What you should do: Exactly reproduce the lines from the one containing "Image resolution: width=1486" through the last line of the data, both ends included, leaving out pictures.

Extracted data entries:

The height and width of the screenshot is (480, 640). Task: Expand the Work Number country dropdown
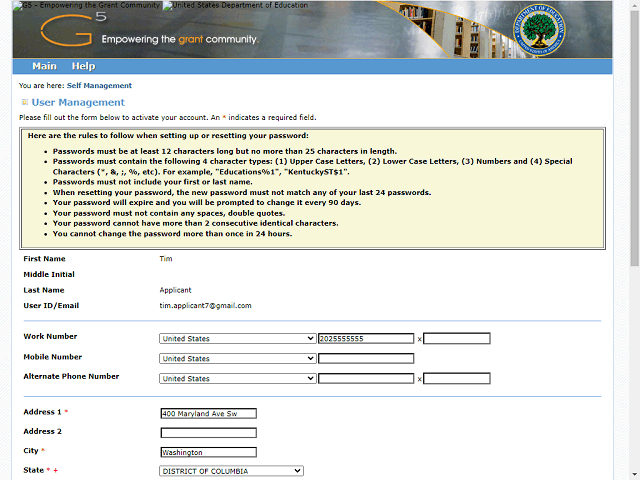(237, 339)
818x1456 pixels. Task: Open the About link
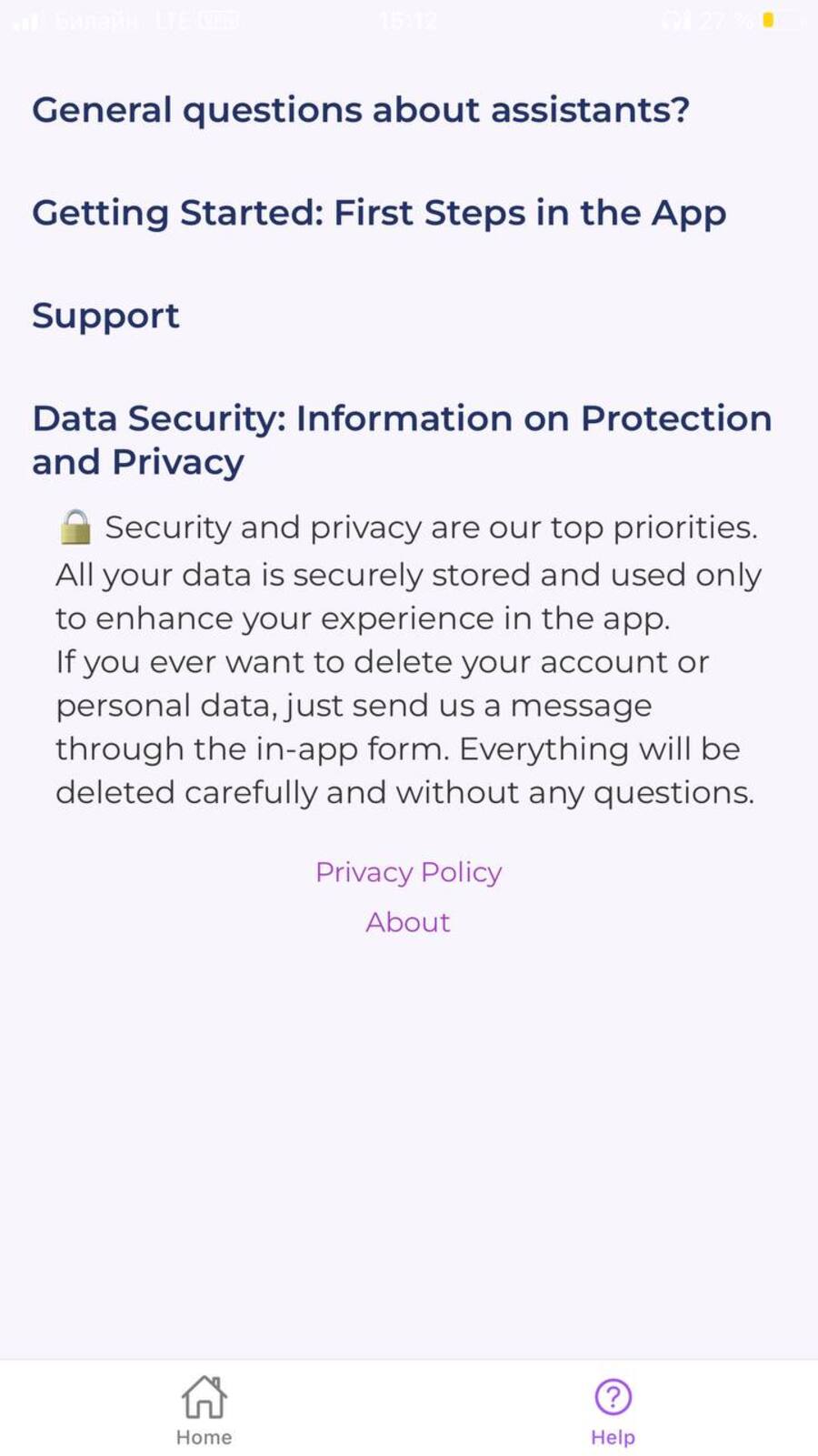[408, 922]
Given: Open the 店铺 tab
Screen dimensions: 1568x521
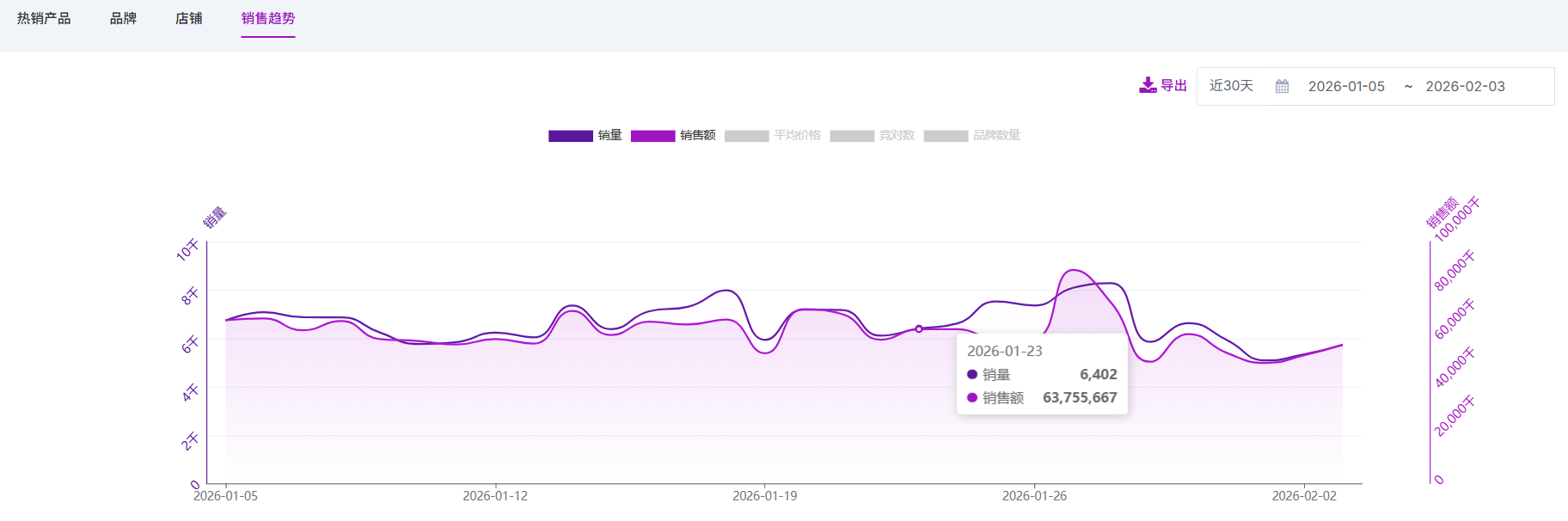Looking at the screenshot, I should click(x=188, y=18).
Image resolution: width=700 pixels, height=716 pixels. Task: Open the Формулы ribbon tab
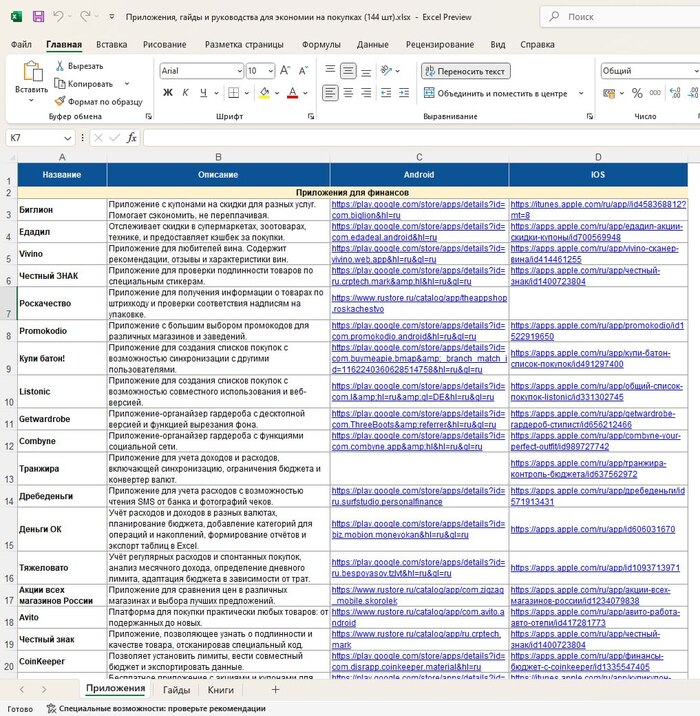coord(321,44)
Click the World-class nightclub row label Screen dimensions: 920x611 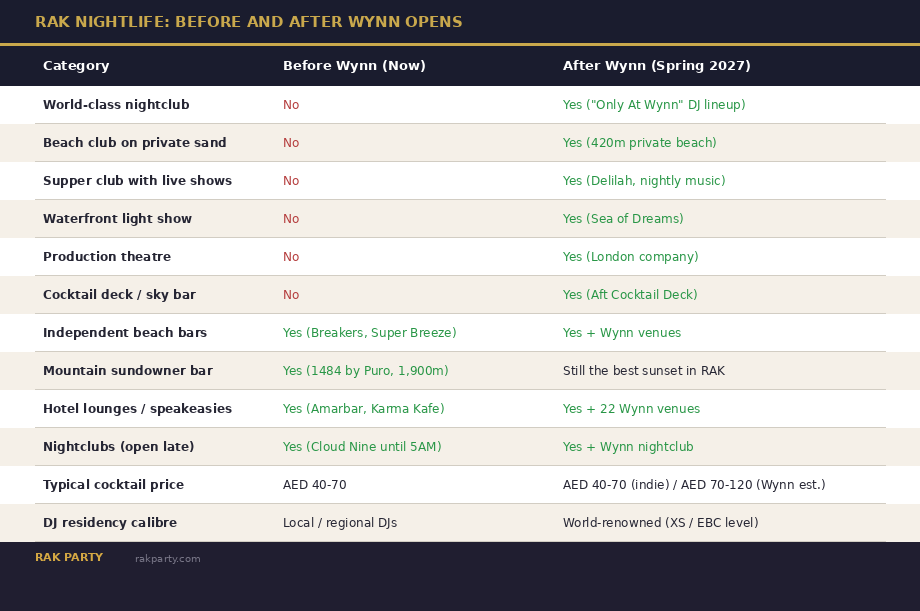pos(116,105)
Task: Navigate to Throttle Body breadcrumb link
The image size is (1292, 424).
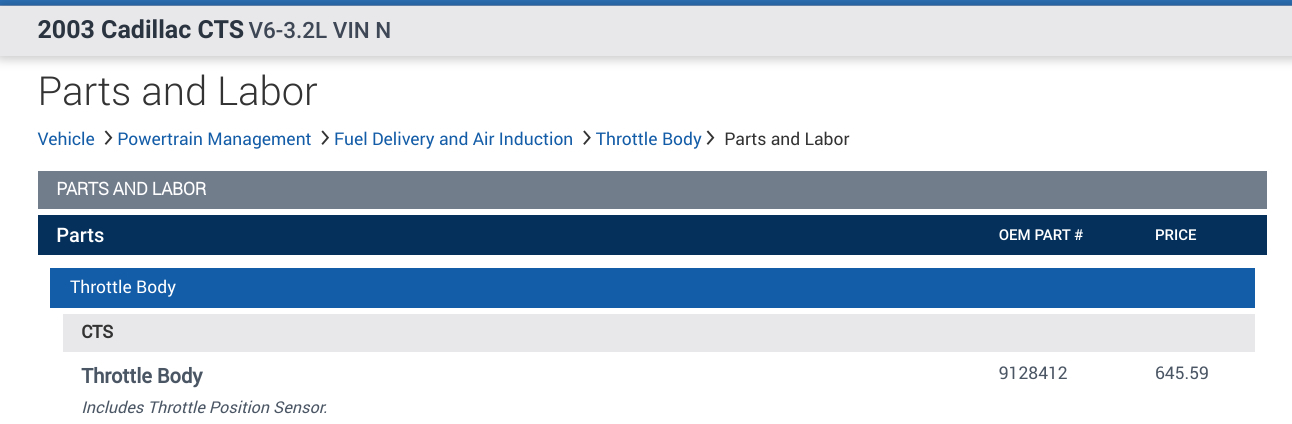Action: coord(648,139)
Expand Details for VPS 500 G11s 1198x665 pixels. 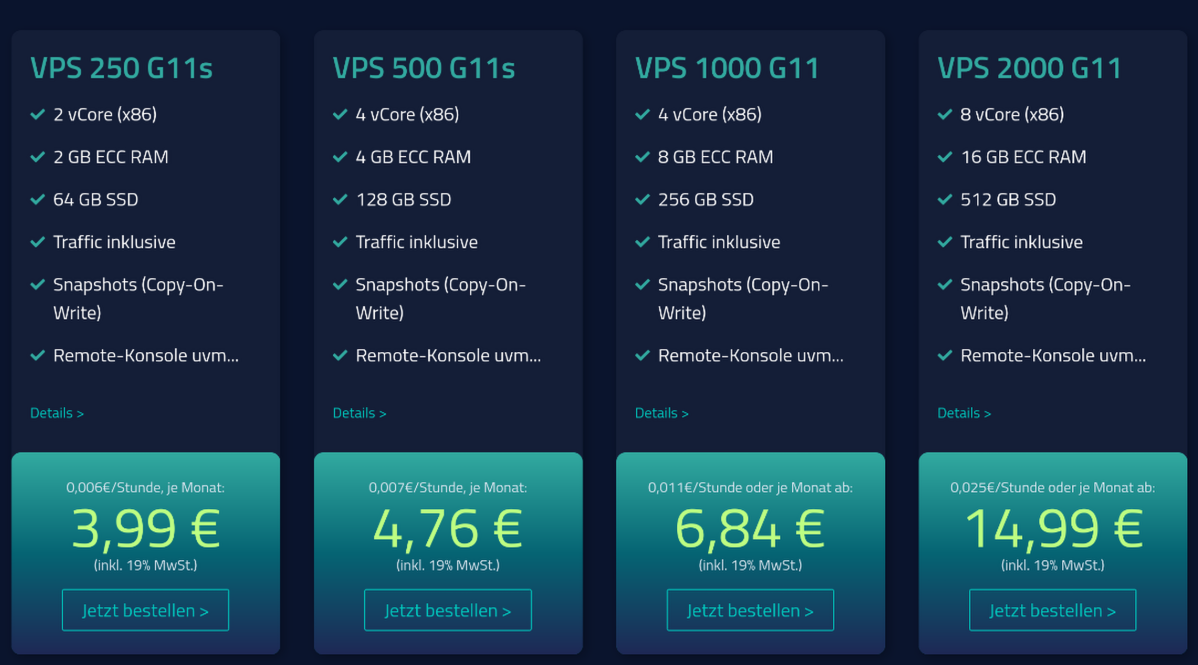[359, 413]
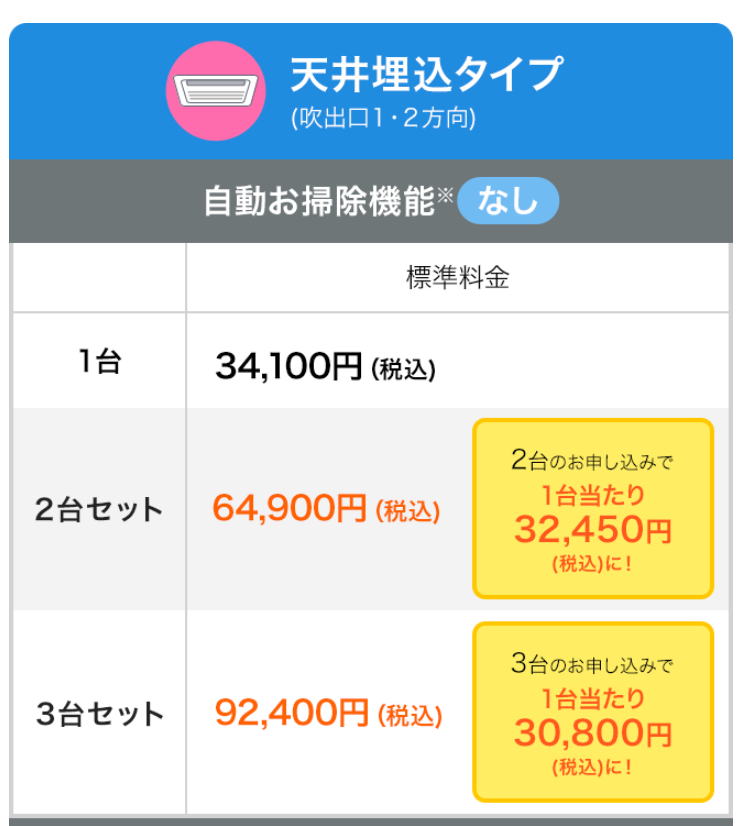Click the 34,100円 price
742x826 pixels.
click(288, 366)
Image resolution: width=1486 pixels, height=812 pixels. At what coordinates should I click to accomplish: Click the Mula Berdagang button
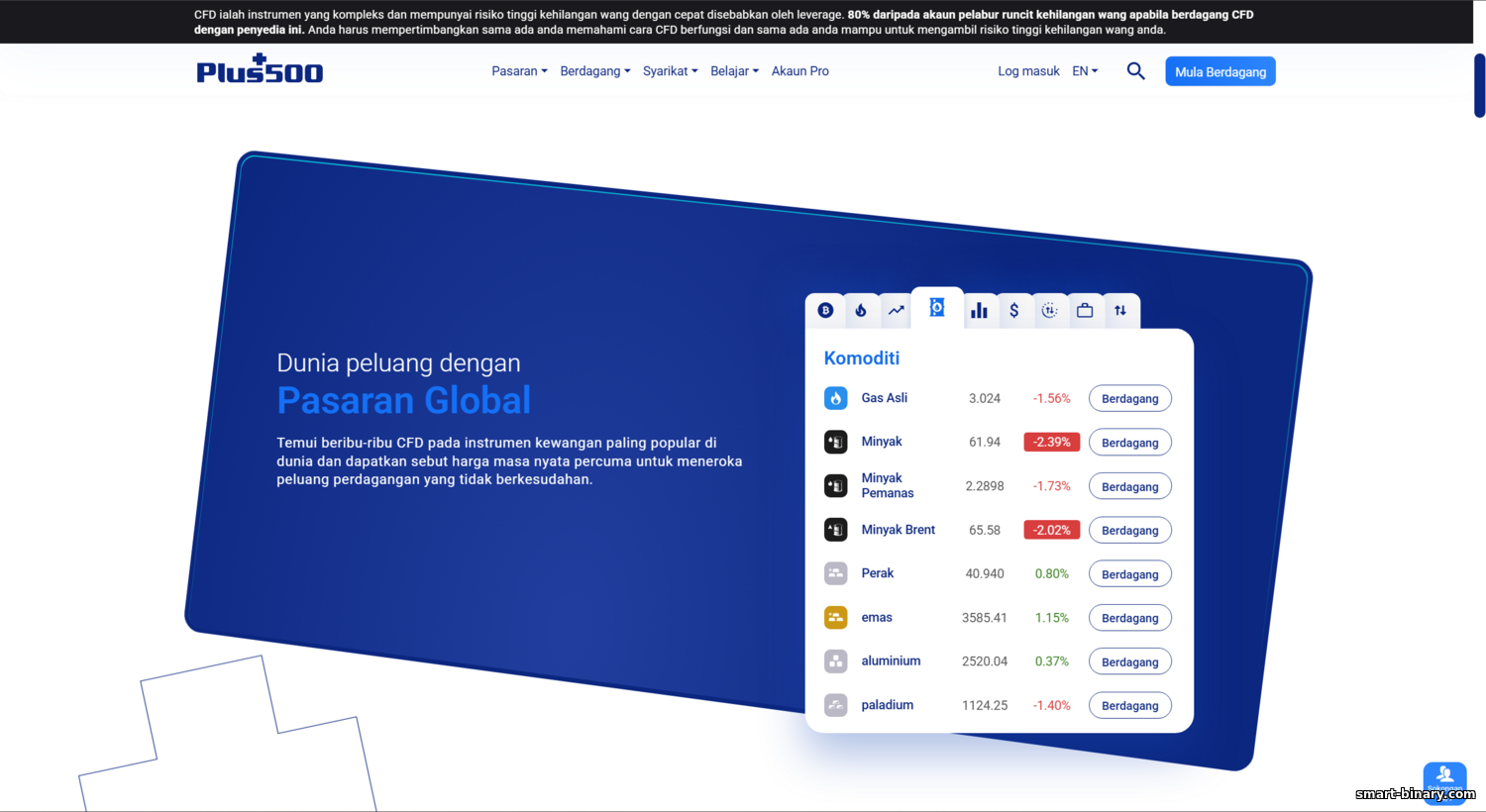click(x=1220, y=71)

Answer section:
Image resolution: width=1486 pixels, height=812 pixels. At what coordinates should I click to accomplish: Click the Mula Berdagang button
click(x=1220, y=71)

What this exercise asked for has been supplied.